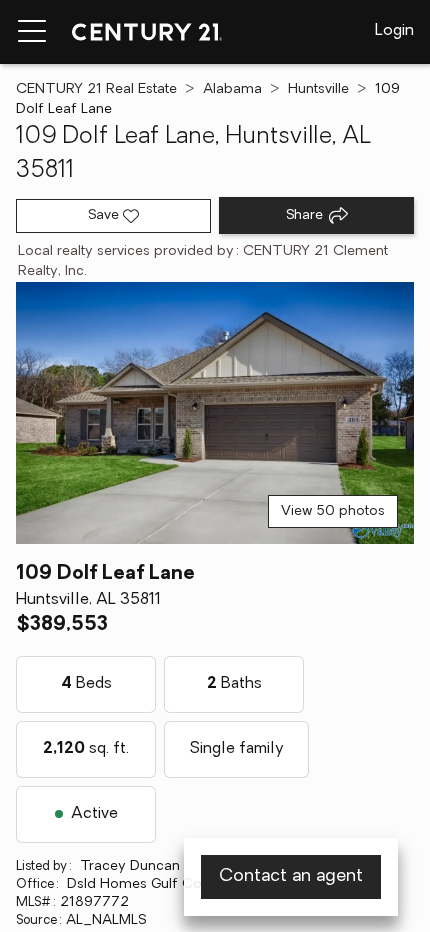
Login (394, 31)
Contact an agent (291, 877)
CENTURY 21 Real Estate (96, 89)
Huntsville (318, 89)
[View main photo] (215, 413)
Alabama (232, 89)
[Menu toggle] (32, 32)
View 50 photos (333, 511)
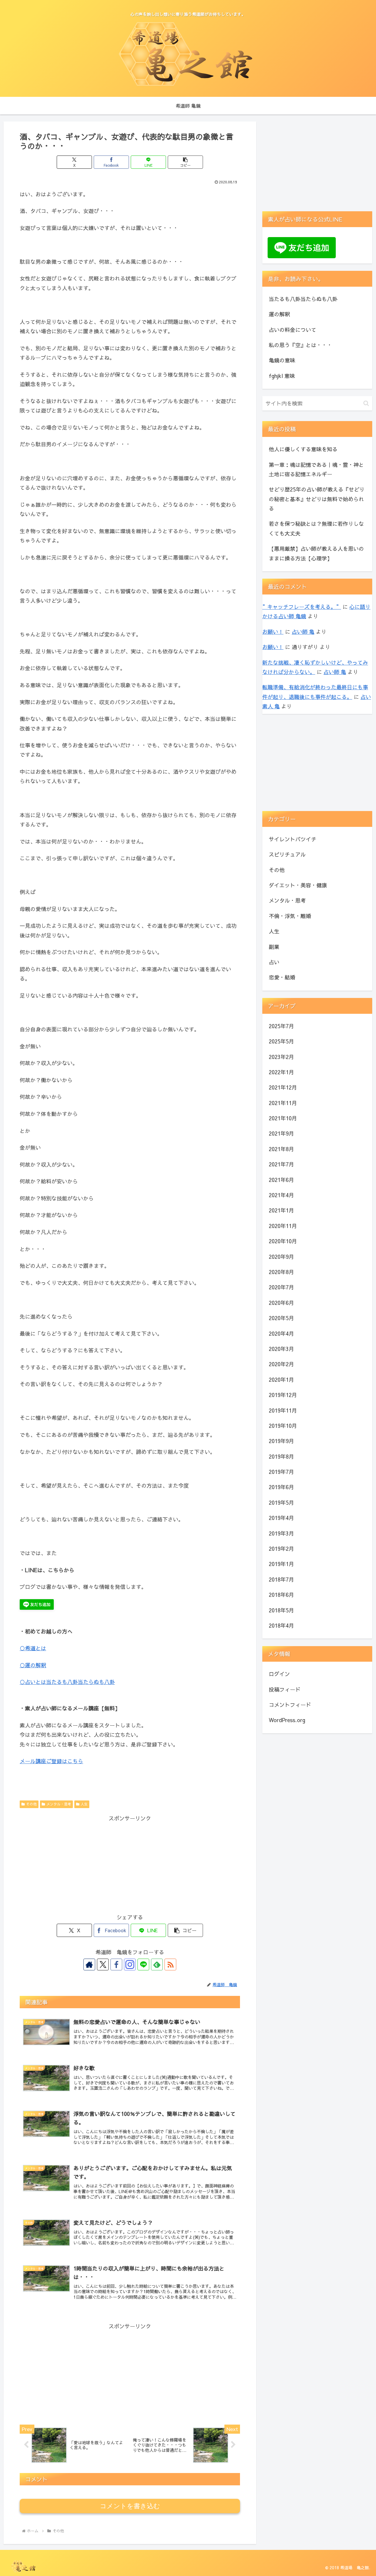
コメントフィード (290, 1704)
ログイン (279, 1674)
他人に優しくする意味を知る (303, 449)
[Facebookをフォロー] (116, 1964)
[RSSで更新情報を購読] (170, 1964)
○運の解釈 (33, 1665)
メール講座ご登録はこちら (51, 1761)
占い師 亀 (303, 631)
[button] (185, 162)
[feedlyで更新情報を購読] (157, 1964)
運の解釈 (279, 314)
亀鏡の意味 (282, 360)
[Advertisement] (130, 1864)
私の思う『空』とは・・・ (300, 345)
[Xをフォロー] (103, 1964)
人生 (84, 1804)
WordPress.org (287, 1720)
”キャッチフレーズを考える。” (301, 606)
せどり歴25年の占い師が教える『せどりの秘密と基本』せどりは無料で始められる (317, 499)
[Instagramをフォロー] (130, 1964)
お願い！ (272, 631)
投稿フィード (285, 1689)
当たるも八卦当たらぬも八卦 (303, 299)
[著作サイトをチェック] (89, 1964)
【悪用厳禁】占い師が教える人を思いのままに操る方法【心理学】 (316, 553)
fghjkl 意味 (282, 375)
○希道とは (33, 1648)
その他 (31, 1804)
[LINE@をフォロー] (143, 1964)
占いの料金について (292, 329)
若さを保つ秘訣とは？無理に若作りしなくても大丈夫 (316, 528)
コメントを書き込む (130, 2506)
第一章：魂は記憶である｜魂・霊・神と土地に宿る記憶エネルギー (316, 469)
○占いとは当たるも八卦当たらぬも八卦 (67, 1681)
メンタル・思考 (58, 1804)
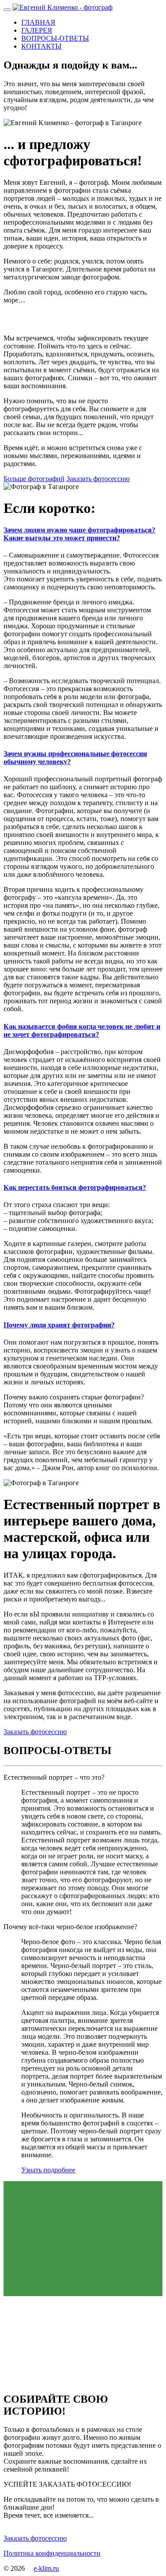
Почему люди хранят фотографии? (59, 1325)
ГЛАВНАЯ (38, 22)
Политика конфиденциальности (52, 2553)
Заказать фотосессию (98, 478)
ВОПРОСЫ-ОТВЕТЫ (55, 38)
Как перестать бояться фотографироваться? (75, 1187)
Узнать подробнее (48, 2170)
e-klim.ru (46, 2568)
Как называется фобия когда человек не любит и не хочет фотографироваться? (82, 1030)
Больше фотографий (34, 478)
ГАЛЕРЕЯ (36, 30)
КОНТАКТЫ (41, 46)
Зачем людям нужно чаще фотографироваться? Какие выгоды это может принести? (79, 534)
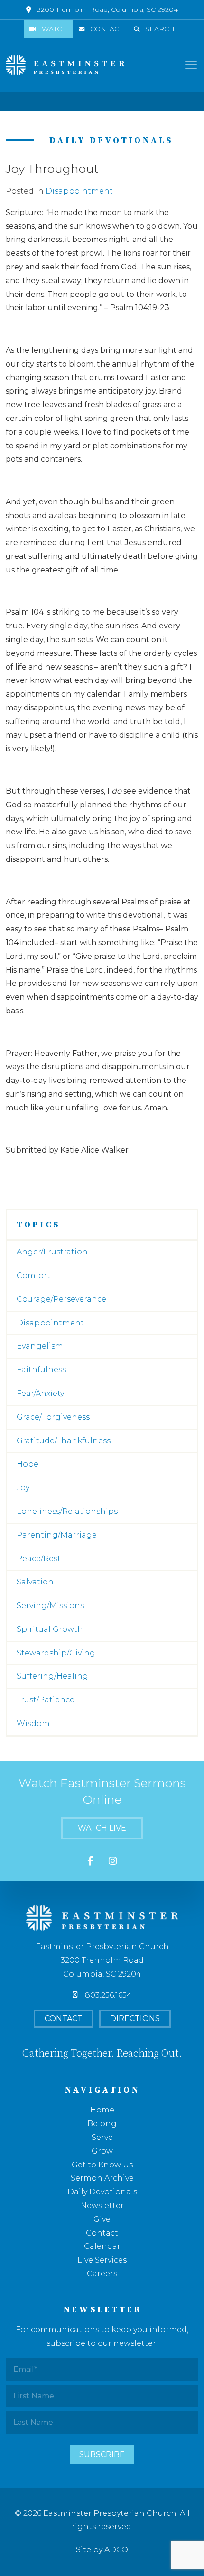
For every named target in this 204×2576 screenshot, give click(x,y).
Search (160, 29)
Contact (106, 29)
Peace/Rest (39, 1558)
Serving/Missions (50, 1605)
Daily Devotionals (102, 2191)
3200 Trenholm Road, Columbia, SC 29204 (107, 9)
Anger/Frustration (52, 1251)
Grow (102, 2151)
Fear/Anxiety (40, 1393)
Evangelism (40, 1346)
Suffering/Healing (52, 1676)
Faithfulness (41, 1369)
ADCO (116, 2549)
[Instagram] (113, 1861)
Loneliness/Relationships (67, 1511)
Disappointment (79, 191)
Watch (54, 29)
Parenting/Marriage (57, 1534)
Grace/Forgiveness (53, 1417)
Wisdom (33, 1723)
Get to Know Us (102, 2164)
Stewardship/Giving (56, 1652)
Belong (102, 2123)
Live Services (102, 2259)
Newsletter (102, 2205)
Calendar (102, 2246)
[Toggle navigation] (191, 65)
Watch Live (102, 1828)
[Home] (65, 65)
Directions (135, 2018)
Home (102, 2109)
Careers (102, 2273)
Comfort (33, 1275)
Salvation (35, 1581)
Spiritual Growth (50, 1629)
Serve (102, 2137)
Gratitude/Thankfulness (64, 1440)
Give (102, 2219)
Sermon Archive (102, 2178)
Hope (27, 1463)
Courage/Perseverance (61, 1299)
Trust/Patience (45, 1699)
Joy (23, 1487)
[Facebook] (90, 1861)
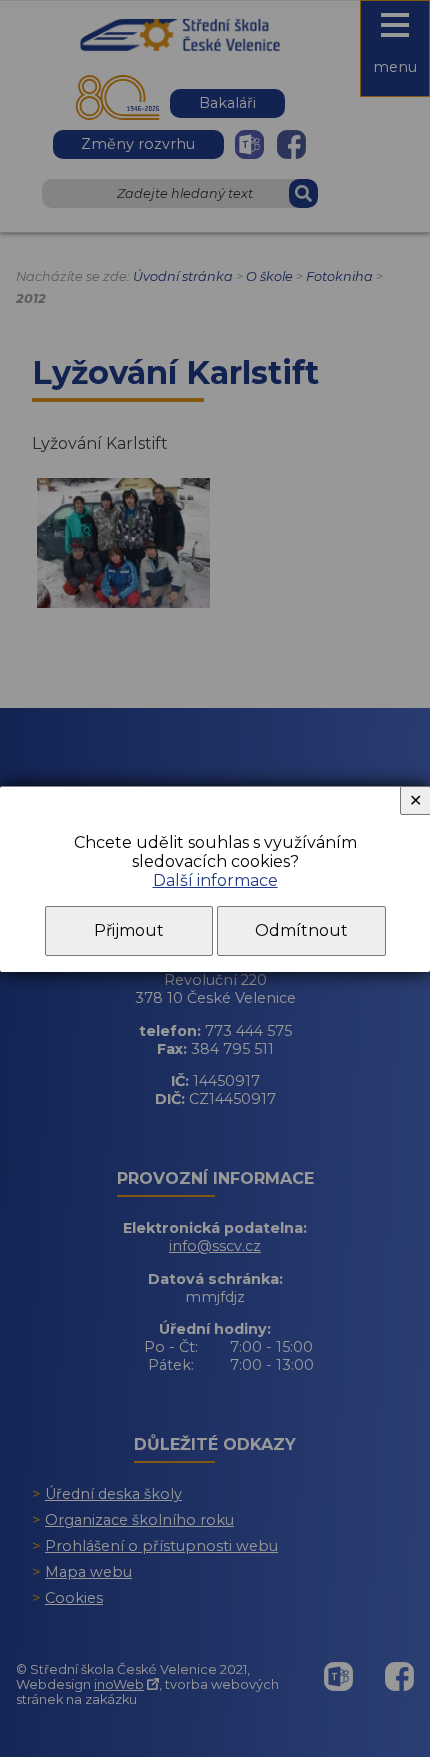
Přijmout (129, 930)
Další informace (215, 880)
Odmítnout (301, 930)
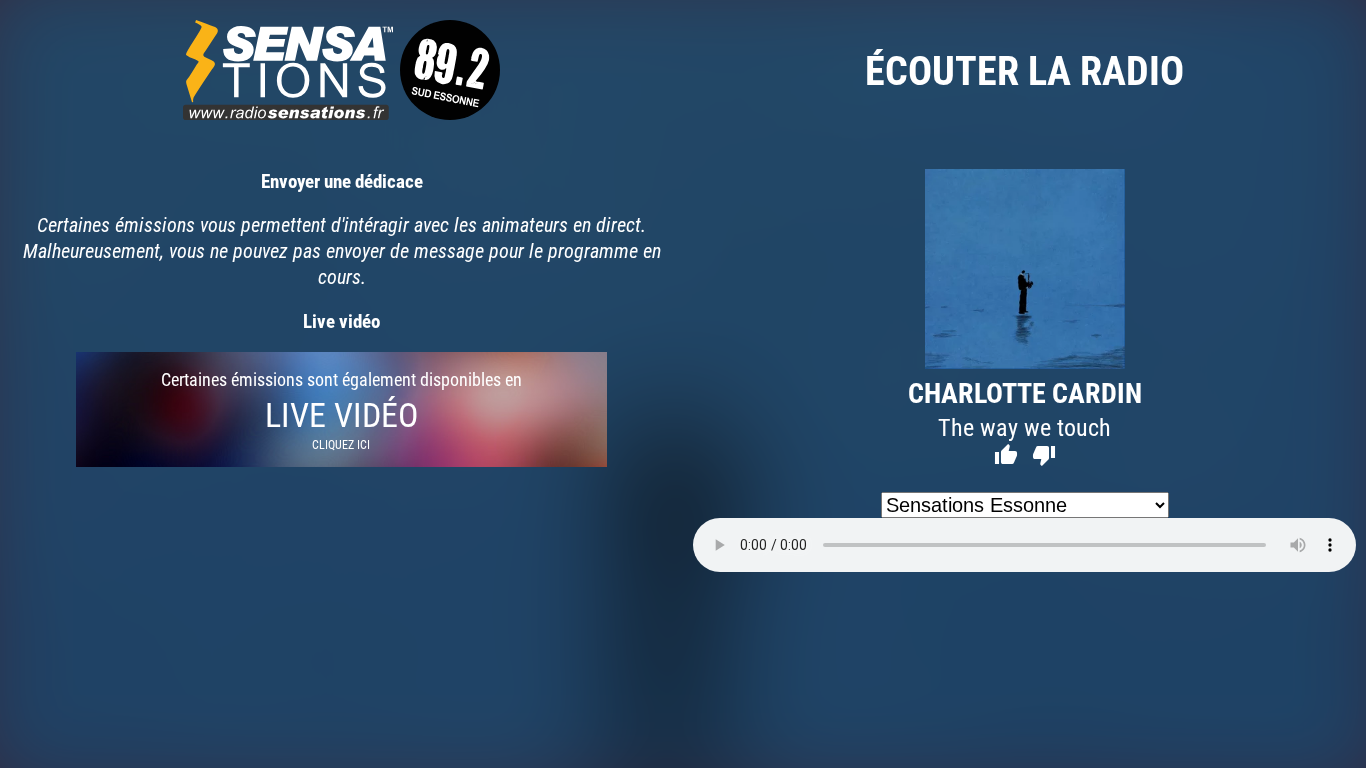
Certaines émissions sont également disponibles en (341, 409)
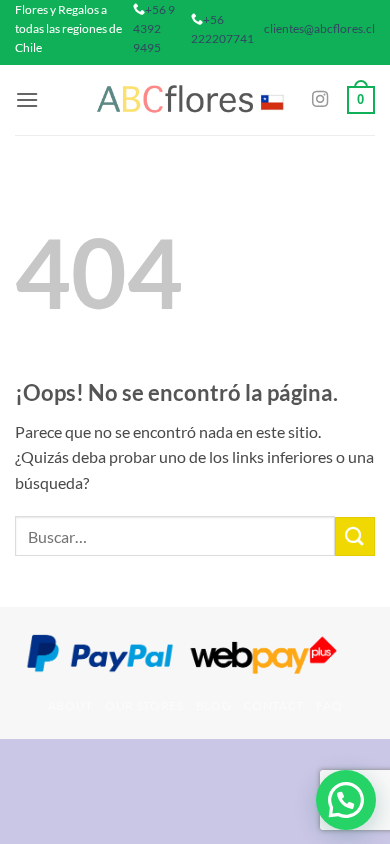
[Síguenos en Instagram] (320, 100)
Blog (213, 705)
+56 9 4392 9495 (154, 28)
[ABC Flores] (192, 99)
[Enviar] (355, 536)
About (70, 705)
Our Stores (144, 705)
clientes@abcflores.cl (319, 28)
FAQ (329, 705)
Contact (274, 705)
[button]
----
## Task details
Your reply should restate the data above word for word and contain no pictures.

## Exercise output
Login (394, 31)
Contact an agent (291, 877)
CENTURY 21 Real Estate (96, 89)
Huntsville (318, 89)
[View main photo] (215, 413)
Alabama (232, 89)
[Menu toggle] (32, 32)
View 50 photos (333, 511)
コメントフィード (290, 1704)
ログイン (279, 1674)
他人に優しくする意味を知る (303, 449)
[Facebookをフォロー] (116, 1964)
[RSSで更新情報を購読] (170, 1964)
○運の解釈 (33, 1665)
メール講座ご登録はこちら (51, 1761)
占い師 亀 (303, 631)
[button] (185, 162)
[feedlyで更新情報を購読] (157, 1964)
運の解釈 (279, 314)
亀鏡の意味 (282, 360)
[Advertisement] (130, 1864)
私の思う『空』とは・・・ (300, 345)
[Xをフォロー] (103, 1964)
人生 (84, 1804)
WordPress.org (287, 1720)
”キャッチフレーズを考える。” (301, 606)
せどり歴25年の占い師が教える『せどりの秘密と基本』せどりは無料で始められる (317, 499)
[Instagramをフォロー] (130, 1964)
お願い！ (272, 631)
投稿フィード (285, 1689)
当たるも八卦当たらぬも八卦 (303, 299)
[著作サイトをチェック] (89, 1964)
【悪用厳禁】占い師が教える人を思いのままに操る方法【心理学】 (316, 553)
fghjkl 意味 (282, 375)
○希道とは (33, 1648)
その他 (31, 1804)
[LINE@をフォロー] (143, 1964)
占いの料金について (292, 329)
若さを保つ秘訣とは？無理に若作りしなくても大丈夫 (316, 528)
コメントを書き込む (130, 2506)
第一章：魂は記憶である｜魂・霊・神と土地に宿る記憶エネルギー (316, 469)
○占いとは当たるも八卦当たらぬも八卦 (67, 1681)
メンタル・思考 (58, 1804)
Почему люди хранят фотографии? (59, 1325)
ГЛАВНАЯ (38, 22)
Политика конфиденциальности (52, 2553)
Заказать фотосессию (98, 478)
ВОПРОСЫ-ОТВЕТЫ (55, 38)
Как перестать бояться фотографироваться? (75, 1187)
Узнать подробнее (48, 2170)
e-klim.ru (46, 2568)
Как называется фобия когда человек не любит и не хочет фотографироваться? (82, 1030)
Больше фотографий (34, 478)
ГАЛЕРЕЯ (36, 30)
КОНТАКТЫ (41, 46)
Зачем людям нужно чаще фотографироваться? Какие выгоды это может принести? (79, 534)
For every named target in this 204×2576 screenshot, give click(x,y).
Search (160, 29)
Contact (106, 29)
Peace/Rest (39, 1558)
Serving/Missions (50, 1605)
Daily Devotionals (102, 2191)
3200 Trenholm Road, Columbia, SC 29204 (107, 9)
Anger/Frustration (52, 1251)
Grow (102, 2151)
Fear/Anxiety (40, 1393)
Evangelism (40, 1346)
Suffering/Healing (52, 1676)
Faithfulness (41, 1369)
ADCO (116, 2549)
[Instagram] (113, 1861)
Loneliness/Relationships (67, 1511)
Disappointment (79, 191)
Watch (54, 29)
Parenting/Marriage (57, 1534)
Grace/Forgiveness (53, 1417)
Wisdom (33, 1723)
Get to Know Us (102, 2164)
Stewardship/Giving (56, 1652)
Belong (102, 2123)
Live Services (102, 2259)
Newsletter (102, 2205)
Calendar (102, 2246)
[Toggle navigation] (191, 65)
Watch Live (102, 1828)
[Home] (65, 65)
Directions (135, 2018)
Home (102, 2109)
Careers (102, 2273)
Comfort (33, 1275)
Salvation (35, 1581)
Spiritual Growth (50, 1629)
Serve (102, 2137)
Gratitude/Thankfulness (64, 1440)
Give (102, 2219)
Sermon Archive (102, 2178)
Hope (27, 1463)
Courage/Perseverance (61, 1299)
Trust/Patience (45, 1699)
Joy (23, 1487)
[Facebook] (90, 1861)
Přijmout (129, 930)
Další informace (215, 880)
Odmítnout (301, 930)
Certaines émissions sont également disponibles en (341, 409)
[Síguenos en Instagram] (320, 100)
Blog (213, 705)
+56 9 4392 9495 (154, 28)
[ABC Flores] (192, 99)
[Enviar] (355, 536)
About (70, 705)
Our Stores (144, 705)
clientes@abcflores.cl (319, 28)
FAQ (329, 705)
Contact (274, 705)
[button]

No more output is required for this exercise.